Author Stephen Grosz writes in The Examined Life, “If we cannot find a way of telling our story, our story tells us- we dream these stories, we develop symptoms, or we find ourselves acting in ways we don’t understand”. His book, at first glance, may seem like a self-help book, but it’s not. The New York Times states that it is, “...rather, an insightful and beautifully written book about the process of psychoanalysis, and the ways people’s efforts to connect the past, present and future reflect their capacity to change”.
Our attention span is the fuel that drives our interactions, our lives and our decisions. If your attention is being wasted funneling through spreadsheets and taking yourself away from analyzing your business, you are wasting fundamental time to better serve your customers. You aren’t able to tell the correct story of your business, because you simply don’t understand the story in its entirety.
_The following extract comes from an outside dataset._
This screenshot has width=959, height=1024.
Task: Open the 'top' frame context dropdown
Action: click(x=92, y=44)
You know what I find totally awesome? Our company has created something that is 180 degrees different than all of our competitors. Would you like to know how? How do software giants become software giants anyways? Well, they had to start somewhere and create a base with some sort of cool IP that everyone wanted. Then as they got a few customers and started solving some problems where they were able to attract a few more mega customers and then they had money. They had enough money to go out and buy out the competitor that had the right IP in an area they were interested in building out, but didn’t want to replicate the wheel by starting from scratch. Why would they? If there is a company that has spent their time becoming a leader in the space and has a lot of paying customers, why wouldn’t the company with a lot of money just acquire them? Funny enough, that’s exactly what they do. Sooner or later, that original company with a lot of money had a vast amount of solutions in their portfolio that could solve any problem. They were comprised of mecca of different vendors that had been acquired over the years and they’re trying to piece it all together, connect them to one another and slap their name on top of it (since they are in fact, a software giant). There’s one tiny problem with this strategy.
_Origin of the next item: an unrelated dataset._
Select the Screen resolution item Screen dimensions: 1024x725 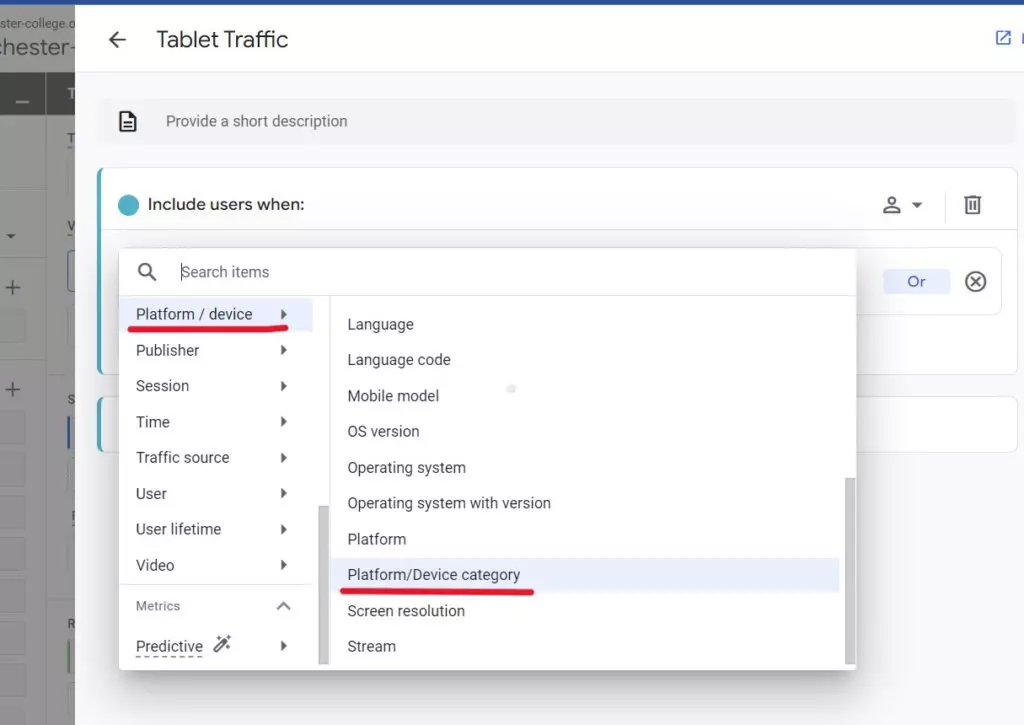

All of these companies that they’ve acquired are different. They have different heritages, different backbones and come in all forms of shape and color. Some may be sparkly and some may be matte. They’re trying to put a round peg in a square hole and guess what! Sometimes, you’re really just trying to put a round peg in a square hole.
Remember how I said we took a 180 degree approach to our competitors? At o9, we have created a platform that offers one single solution. It’s called mPower and we have spent the time configuring it and putting it all together from the ground up. If you are trying to deploy our Merchandise Financial Planning workflow, you will see it directly impact all of the other divisions in your organization. If you’ve deployed our Merchandise Financial Planning workflow and would like to also use our Replenishment workflow- it’s the exact same UI and in the same system. It’s one underlying code for the entire system that never changes. The system is the same across industry and domain.
Do you want to stop funneling through spreadsheets? Do you want to start telling the right story of your business, so that you can better serve your customers? Do you want to start thinking differently? As Apple’s Think Different campaign once said, “Here’s to the crazy ones. The rebels. The troublemakers. The ones who see things differently. While some may see them as the crazy ones, we see genius. Because the people who are crazy enough to think they can change the world, are the ones who do.” You can be different; you can even be a storyteller; you just have to think differently.